The DCR Delusion: Measuring the Privacy Risk of Synthetic Data
Zexi Yao, Nata\v{s}a Kr\v{c}o, Georgi Ganev, Yves-Alexandre de, Montjoye

TL;DR
This paper critically evaluates the effectiveness of distance-based metrics like DCR for assessing privacy risks in synthetic data, demonstrating their failures and advocating for membership inference attacks as a more reliable standard.
Contribution
The study reveals that DCR and similar proxy metrics are unreliable for privacy assessment, and emphasizes the need to adopt MIAs for accurate privacy evaluation of synthetic datasets.
Findings
Distance-based metrics often fail to detect privacy leakage.
Datasets deemed private by proxy metrics are vulnerable to MIAs.

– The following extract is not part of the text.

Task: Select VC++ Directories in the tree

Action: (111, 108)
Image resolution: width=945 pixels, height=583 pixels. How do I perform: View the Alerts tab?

Proxy metrics are flawed and miss actual privacy risks.
Abstract
Synthetic data has become an increasingly popular way to share data without revealing sensitive information. Though Membership Inference Attacks (MIAs) are widely considered the gold standard for empirically assessing the privacy of a synthetic dataset, practitioners and researchers often rely on simpler proxy metrics such as Distance to Closest Record (DCR). These metrics estimate privacy by measuring the similarity between the training data and generated synthetic data. This similarity is also compared against that between the training data and a disjoint holdout set of real records to construct a binary privacy test. If the synthetic data is not more similar to the training data than the holdout set is, it passes the test and is considered private. In this work we show that, while computationally inexpensive, DCR and other distance-based metrics fail to identify privacy leakage.…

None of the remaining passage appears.